- Reading passage:
════════════════════

“I know what it’s like to have a mother handling six children and no food, shoes, or medical care,” says Esther Park, who was six when her father died in South Korea. The family lived in one room. At the communal well, young Esther would see many women suffering black eyes and bruises.
Now, at the Korean Community Service Center of Greater Washington, “women who knock on our door have the same story,” she says. Shame, poverty, lack of education, and a cultural tendency to keep troubles within the family come together to maintain a cycle of despair.
When Park began volunteering for Annandale-based KCSC in 1999, the nonprofit was adrift and, like its constituency, largely isolated; its seven employees sometimes went unpaid. Since she became director in 2002, it has grown to 16 staff and hundreds of volunteers with a $900,000 budget. KCSC has reached out, joining other nonprofits in programs for teens, day laborers, and more. It has won support and praise from foundations. “We are the safety net for Korean-speaking people,” she says.
Park has gone from teaching psychology in Atlanta to directing the nonprofit’s youth and family programs to launching new programs, connections, even satellite offices in Gaithersburg and Riverdale. Its clientele can get help with job training and placement, heathcare, housing, citizenship, legal needs, and English classes. Counseling is a specialty—especially in parenting, marriage, and reduction of domestic violence.

════════════════════

- Tasks to perform:
[a] According to the passage about Esther Park, in what year did she become director of the Korean Community Service Center?
[b] Reproduce the part of the passage about Esther Park that opens with the words containing "Park has gone" and closes with "of domestic violence.".
The material after this point is separate from the passage about Esther Park.

════════════════════

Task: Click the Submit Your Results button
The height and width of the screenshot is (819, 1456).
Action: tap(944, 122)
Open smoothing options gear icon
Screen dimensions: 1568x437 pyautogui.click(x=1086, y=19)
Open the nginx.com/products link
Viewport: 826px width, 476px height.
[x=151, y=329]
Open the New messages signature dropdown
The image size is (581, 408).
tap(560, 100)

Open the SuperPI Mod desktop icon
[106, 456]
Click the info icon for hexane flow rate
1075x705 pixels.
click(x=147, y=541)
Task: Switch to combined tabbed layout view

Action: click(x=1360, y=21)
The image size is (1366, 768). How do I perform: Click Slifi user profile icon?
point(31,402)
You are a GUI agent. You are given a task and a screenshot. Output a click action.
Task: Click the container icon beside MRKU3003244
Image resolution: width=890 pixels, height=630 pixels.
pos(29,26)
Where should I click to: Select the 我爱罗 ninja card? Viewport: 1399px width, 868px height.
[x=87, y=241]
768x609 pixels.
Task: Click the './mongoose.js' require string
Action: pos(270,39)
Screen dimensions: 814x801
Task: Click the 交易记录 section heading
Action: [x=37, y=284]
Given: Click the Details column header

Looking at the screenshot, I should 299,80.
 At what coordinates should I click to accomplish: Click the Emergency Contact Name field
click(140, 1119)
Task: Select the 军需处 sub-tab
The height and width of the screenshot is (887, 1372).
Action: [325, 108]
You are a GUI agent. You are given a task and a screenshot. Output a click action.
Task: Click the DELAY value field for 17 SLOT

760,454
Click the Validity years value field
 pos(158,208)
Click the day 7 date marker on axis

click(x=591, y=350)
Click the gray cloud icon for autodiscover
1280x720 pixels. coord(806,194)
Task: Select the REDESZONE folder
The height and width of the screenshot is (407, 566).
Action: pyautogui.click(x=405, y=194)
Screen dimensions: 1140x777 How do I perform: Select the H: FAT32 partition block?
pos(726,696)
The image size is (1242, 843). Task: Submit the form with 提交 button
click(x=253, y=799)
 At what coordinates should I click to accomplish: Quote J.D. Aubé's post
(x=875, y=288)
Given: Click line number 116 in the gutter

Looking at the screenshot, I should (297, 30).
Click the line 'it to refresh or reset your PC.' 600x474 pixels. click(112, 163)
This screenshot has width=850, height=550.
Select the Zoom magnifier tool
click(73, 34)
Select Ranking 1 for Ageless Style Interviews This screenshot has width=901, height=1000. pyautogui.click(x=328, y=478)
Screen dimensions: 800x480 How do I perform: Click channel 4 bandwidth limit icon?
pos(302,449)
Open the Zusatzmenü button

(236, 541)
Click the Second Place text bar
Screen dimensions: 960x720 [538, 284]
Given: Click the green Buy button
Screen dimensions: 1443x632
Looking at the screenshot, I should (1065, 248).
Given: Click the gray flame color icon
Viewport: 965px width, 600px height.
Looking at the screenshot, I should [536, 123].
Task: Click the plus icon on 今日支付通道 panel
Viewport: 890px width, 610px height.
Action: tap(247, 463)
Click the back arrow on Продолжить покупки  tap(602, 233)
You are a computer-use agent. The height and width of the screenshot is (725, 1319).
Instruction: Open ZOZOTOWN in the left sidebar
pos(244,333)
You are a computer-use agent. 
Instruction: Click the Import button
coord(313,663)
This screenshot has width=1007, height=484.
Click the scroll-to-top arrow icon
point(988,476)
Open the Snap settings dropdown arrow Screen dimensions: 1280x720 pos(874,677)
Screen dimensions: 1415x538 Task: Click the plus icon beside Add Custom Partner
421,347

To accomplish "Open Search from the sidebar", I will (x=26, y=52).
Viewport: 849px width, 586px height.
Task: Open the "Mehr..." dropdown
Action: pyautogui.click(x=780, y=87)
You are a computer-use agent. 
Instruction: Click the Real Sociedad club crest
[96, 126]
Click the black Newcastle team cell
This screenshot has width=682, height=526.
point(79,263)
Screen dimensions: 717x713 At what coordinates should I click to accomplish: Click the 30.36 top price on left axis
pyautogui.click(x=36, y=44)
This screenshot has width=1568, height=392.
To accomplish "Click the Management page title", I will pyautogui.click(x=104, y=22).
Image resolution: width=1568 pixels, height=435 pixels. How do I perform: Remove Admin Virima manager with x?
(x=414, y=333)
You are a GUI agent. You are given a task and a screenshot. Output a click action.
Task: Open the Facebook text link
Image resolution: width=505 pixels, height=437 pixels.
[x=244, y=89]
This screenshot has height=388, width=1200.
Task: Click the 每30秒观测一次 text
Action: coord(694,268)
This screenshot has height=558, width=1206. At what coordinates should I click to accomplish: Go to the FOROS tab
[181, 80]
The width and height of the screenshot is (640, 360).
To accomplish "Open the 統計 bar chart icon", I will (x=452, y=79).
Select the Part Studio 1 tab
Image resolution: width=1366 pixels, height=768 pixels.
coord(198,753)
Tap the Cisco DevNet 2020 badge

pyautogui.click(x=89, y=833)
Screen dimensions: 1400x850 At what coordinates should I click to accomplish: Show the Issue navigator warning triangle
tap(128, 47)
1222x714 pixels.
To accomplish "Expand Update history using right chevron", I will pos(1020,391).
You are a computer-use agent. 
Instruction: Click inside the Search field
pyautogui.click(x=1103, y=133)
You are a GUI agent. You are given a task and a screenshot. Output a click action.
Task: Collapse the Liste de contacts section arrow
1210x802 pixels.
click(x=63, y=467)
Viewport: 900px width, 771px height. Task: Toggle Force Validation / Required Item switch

════════════════════

- Solved tasks:
[a] 2002

[b]
Park has gone from teaching psychology in Atlanta to directing the nonprofit’s youth and family programs to launching new programs, connections, even satellite offices in Gaithersburg and Riverdale. Its clientele can get help with job training and placement, heathcare, housing, citizenship, legal needs, and English classes. Counseling is a specialty—especially in parenting, marriage, and reduction of domestic violence.